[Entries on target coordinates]
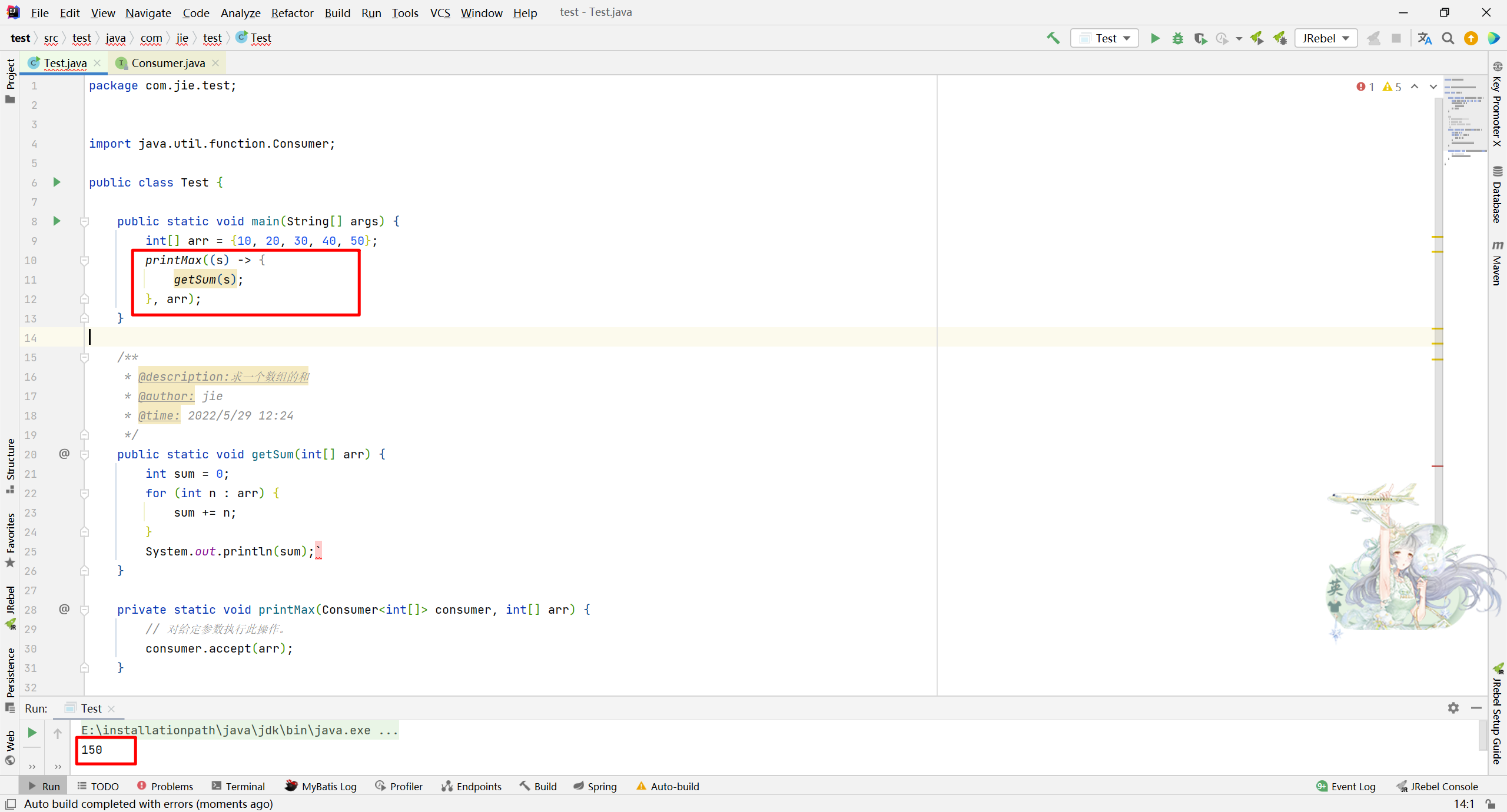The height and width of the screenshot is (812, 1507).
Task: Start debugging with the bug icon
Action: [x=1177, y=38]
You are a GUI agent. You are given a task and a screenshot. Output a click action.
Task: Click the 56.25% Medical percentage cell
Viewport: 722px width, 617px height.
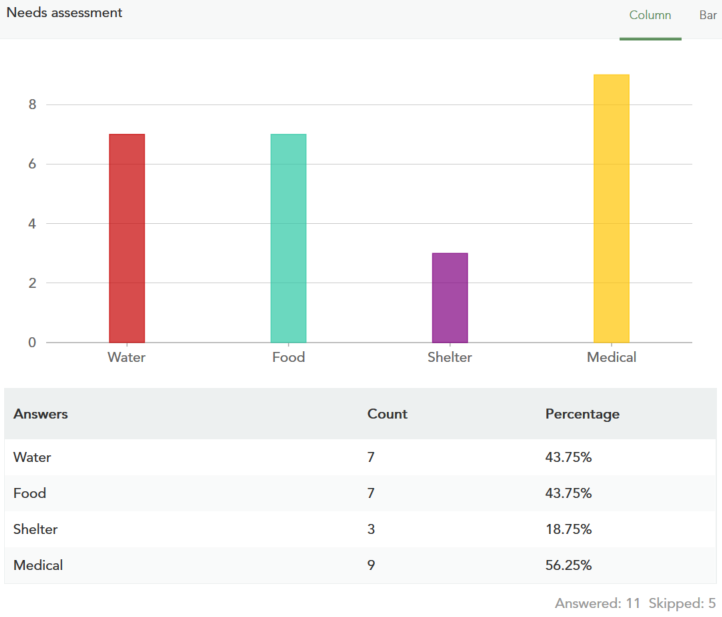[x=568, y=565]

■ GOAL ■
Write out every row above word for word, leaving out the pictures.

■ FULL OUTPUT ■
The height and width of the screenshot is (812, 1507).
Task: Start debugging with the bug icon
Action: [x=1177, y=38]
You are a GUI agent. You are given a task and a screenshot. Output a click action.
Task: Click the 56.25% Medical percentage cell
Viewport: 722px width, 617px height.
[x=568, y=565]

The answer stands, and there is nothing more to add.